3. Auskultasi dada untuk mendengarkan bunyi jalan nafas setiap 4 jam. Rasional : Untuk menentukan adanya kelainan suara nafas
4. Penghisapan sekresi sesuai indikasi
Rasional : Untuk memperlancar aliran oksigen yang adekuat
5. Ajarkan klien untuk memepertahankan posisis semi fowler Rasional : Untuk meningkatkan kemandirian klien
6. Kolaborasi pemberian oksigenasi sesuai advis
Rasional : Untuk memenuhi kebutuhan oksigenasi dalam tubuh dan sebagai intervensi keperawatan yang holistic.
c. Pola nafas tak efektif berhubungan dengan adanya depresan pusat pernapasan
Tujuan : Setelah dilakukan tindakan keperawatan selama 1x 24 jam pola nafas efektif
Kriteria hasil:
1. RR 18-20 x permenit 2. Ekspansi dada normal Intervensi :
1. Kaji frekuensi, irama, kedalaman pernafasan.

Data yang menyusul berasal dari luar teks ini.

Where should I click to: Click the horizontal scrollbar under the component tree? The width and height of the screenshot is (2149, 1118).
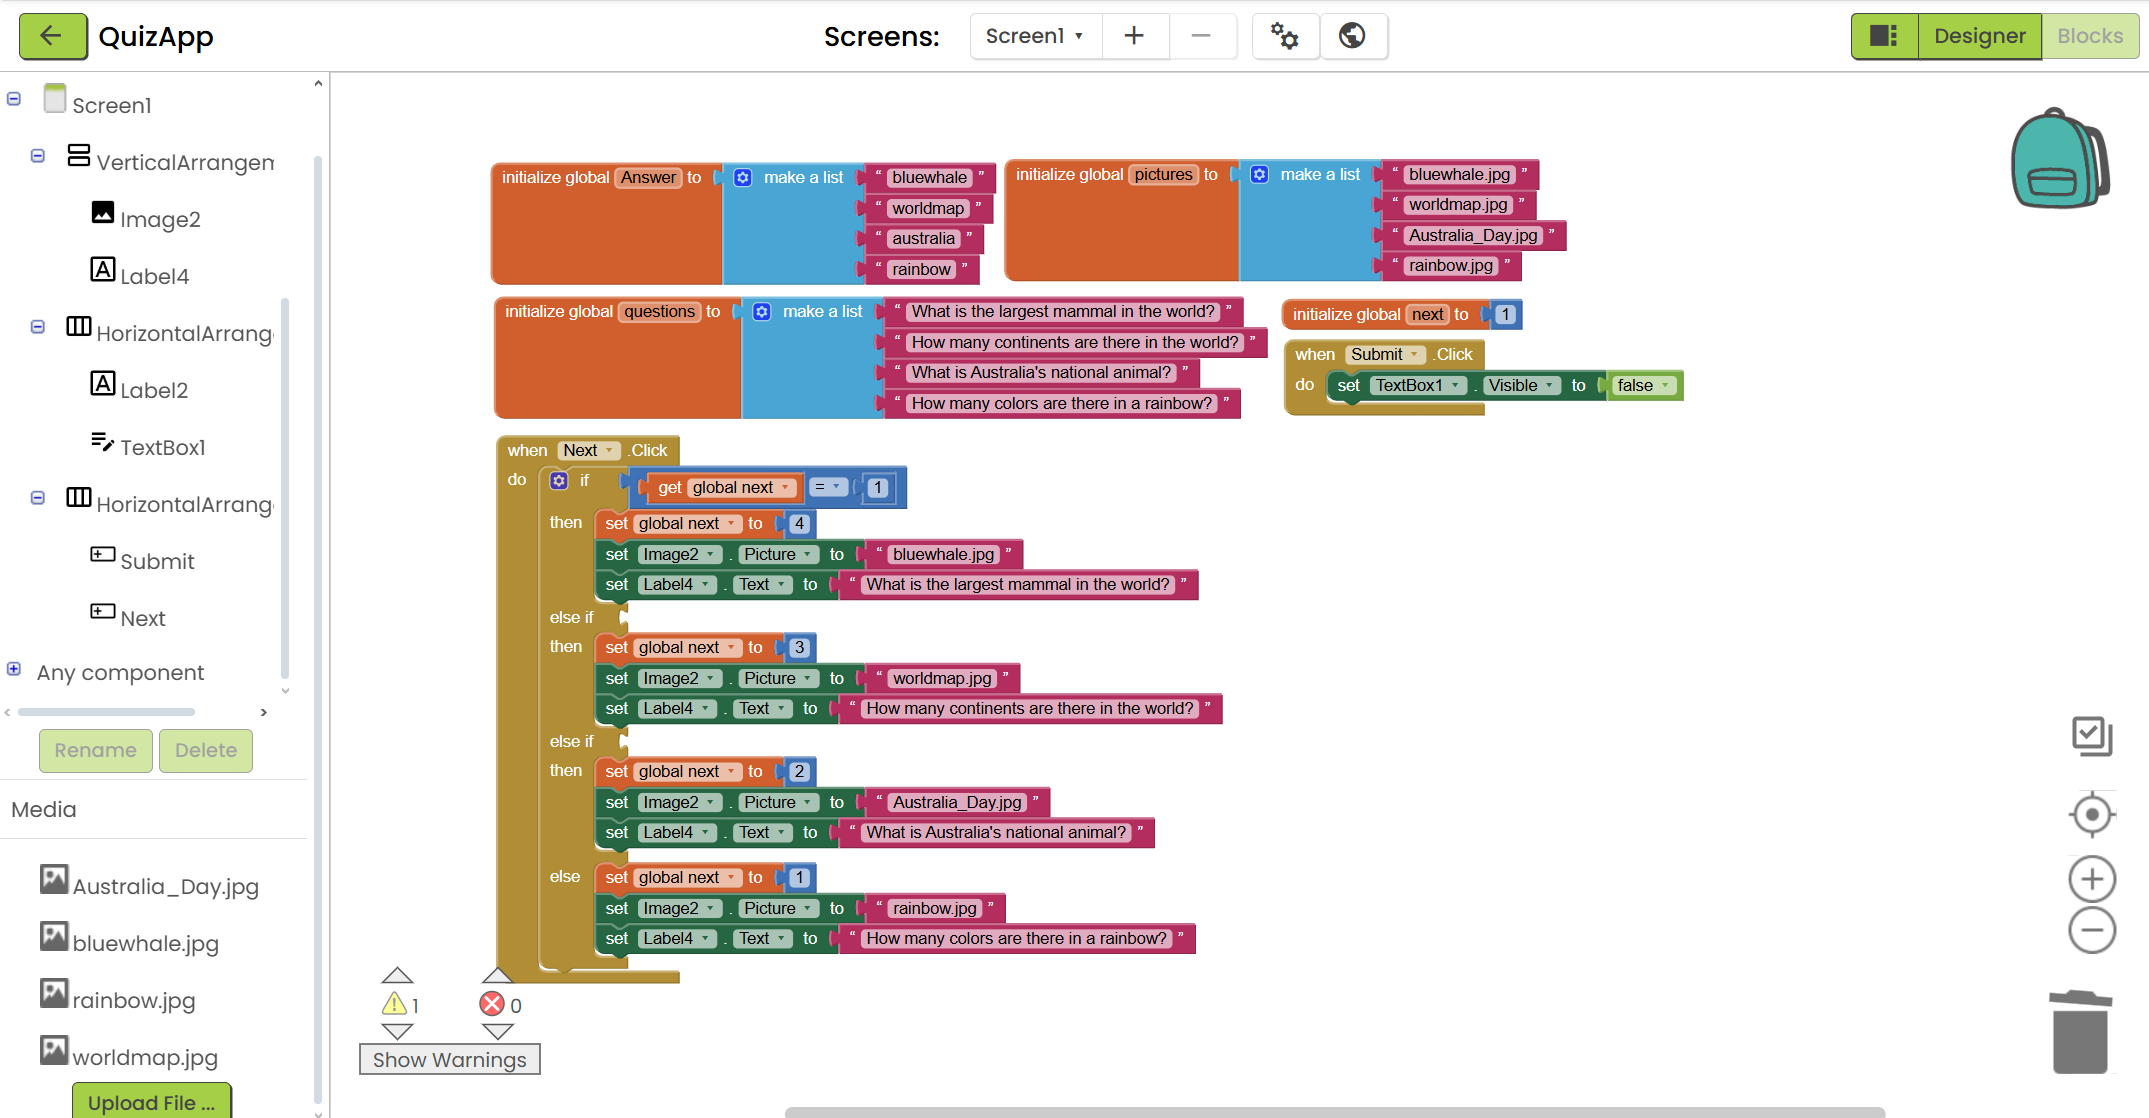tap(106, 712)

Rasional : Sebagai data dasar dalam menentukan intervensi yang tepat
2. Auskultasi bunyi nafas.
Rasional : Untuk mengetahui adanya kelainan suara nafas
3. Berikan posisis yang nyaman ( semi Fowler ) Rasional : Untuk meningkatkan kenyamanan klien
4. Ajarkan klien untuk melakukann latihan nafas dalam
Rasional : Untuk meningkatkan pengetahuan dan kemandirian klien
5. Kolaborasi pemberian oksigen sesuai indikasi
Rasional : Untuk memenuhi kebutuhan oksigen tubuh secara adekuat dan melakukan tindakan keperawatan secara holistic.